### Task inputs ###
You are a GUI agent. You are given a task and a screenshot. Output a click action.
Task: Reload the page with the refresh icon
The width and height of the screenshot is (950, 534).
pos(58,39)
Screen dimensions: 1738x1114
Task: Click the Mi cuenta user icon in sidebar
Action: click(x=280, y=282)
###
— Assignment —
Word for word, print every line above.

— Final answer —
You are a GUI agent. You are given a task and a screenshot. Output a click action.
Task: Reload the page with the refresh icon
The width and height of the screenshot is (950, 534).
pos(58,39)
Screen dimensions: 1738x1114
Task: Click the Mi cuenta user icon in sidebar
Action: click(x=280, y=282)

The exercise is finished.